WRITTEN INSTRUCTION: Please resume the comment thread about IQ testing for Manhattan preschools, carrying it on after its final comment; the listing that follows the thread is not part of it.

DOCUMENT:
— begin —

Steve from Orlando said...

I don't know what's more shocking, reading that NYC liberals IQ test their kids for entrance to elite PRE-SCHOOLS or reading that NYC liberals actually pro-create? I thought they were all gay or DINKs.

Anonymous said...

"media elite" "new yorkers"
Yeah.
Funny, I think they are also that a little hypocritical about immigration & ethnic identity to that bastion of WASP power in the middle east.

Chief Seattle said...

My son just entered kindergarten, and at that age it seems that testing can't help but be affected somewhat by the tester. Most of the questioning is verbal, since the kids don't read reliably yet. Even when it's done with pictures, it's up to the tester to prompt the student - no 4-5 year old has the concentration to finish a test by themselves even if it was possible. And tests of reading numbers or simple "sight words" depend on the student having been drilled in their recognition earlier - a measure of achievement, but not necessarily aptitude.

So I would guess that test preparation makes more of a difference at this stage than later in life. As for the parents - well, if they really loved their kids they wouldn't try to raise them in Manhattan.

RKU said...

Richard Feynman, who invented the path integral formulation of quantum mechanics and relativistic quantum electrodynamics, would have been rejected as a tot by the Dalton school since his 125 IQ would not have impressed them.

Someone once mentioned this before, and I think it comes from Gleick's book, but although I'm not an IQist, I'm really pretty skeptical.

Unless Feynman was playing some sort of joke on the tester, I'd guess it's just a misprint. The real score might have been 215 or (more likely) 251, though probably not 512..

RKU said...

P.S. As an example of why I lean toward IQ=251 for Feynman, I read somewhere that while he was still in H.S., he developed a consistent framework of "fractional differentiation", the sort of fascinating concept which world-class mathematicians would produce long after they had gained tenure at Harvard.

Thinking a bit more about it, maybe his IQ score really was 512 after all...

steve wood said...

What is the appeal of urban life that is so strong that people are willing to pay $30,000/year for private school rather than simply moving to a suburb with good public schools? Not only would they probably save money in the end, but their children would have a more normal childhood. A good public school is far more diverse - in the positive, undebased sense of the word - than a Manhattan private school.

I just don't get it. These people have one or more children and are probably over 30. It's not like they're clubbing every night. I also doubt if most of them are regularly attending the opera, theater, symphony or other urban cultural activities; people claim to love the city for these things but hardly ever actually go to them.

Is it food? Wealthy, close-in suburbs have plenty of good restaurants and are well supplied with branches of Whole Foods. What more do you need?

I understand why a 25-year-old wants to live in the city. I can't figure out why anyone over 30 with children would want to.

— end —

GIVEN MATERIAL:
— begin —

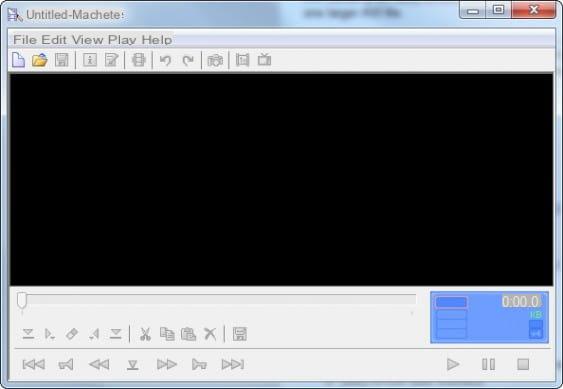Screen dimensions: 563x389
Task: Open a file with the folder icon
Action: (x=39, y=60)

— end —

EXERCISE OUTPUT:
keypusher said...

A very interesting comment thread. There are just a few things to address.

It's a kind of affirmative action for white people. Not to get them promoted ahead of other ethnic groups, but ahead of their own. Pretty disgusting.

Not so. These parents are trying to get their kids into a G&T program so their child can go to school with kids who are smart and interested in learning. It just so happens that this involves going to school with lots of white and Asian kids. But the parents (almost all good liberals) are not thinking in racial terms.

Of course, they also want to avoid committing themselves to $35K per child per year in tuition as long as they remain in Manhattan. This, by the way, is why admission to G&T programs in NYC is overwhelmingly done in kindergarten, even though it would make more sense to do it a few years later; kindergarten is when the elite private schools admit almost all their students.

The competition for G&T programs in NYC is not the NYC public schools; it's the private schools and public schools in the well-off burbs. Every article on education in New York City should probably have a paragraph explaining this fact. (Generalizing from this, if you ever come across any aspect of public policy in the USA that seemingly makes no sense at all, look for a racial angle.)

But how diverse is the Dalton School, really?

In terms of IQ, not very diverse at all. All elite schools in NY admit a handful of genuinely poor black and Hispanic children. Some of those poor kids are pretty bright; apart from them, everyone is bright.

But in terms of race/ethnicity, Dalton and the rest are reasonably diverse. There are lots of intelligent and well-off Chinese and Indians in the financial sector, and some blacks and Hispanics in finance and law. There is a lovely (blonde) Puerto Rican mom whose daughter goes to school with my daughter. That daughter is about as disadvantaged as Carlos Slim, but she still counts for diversity purposes.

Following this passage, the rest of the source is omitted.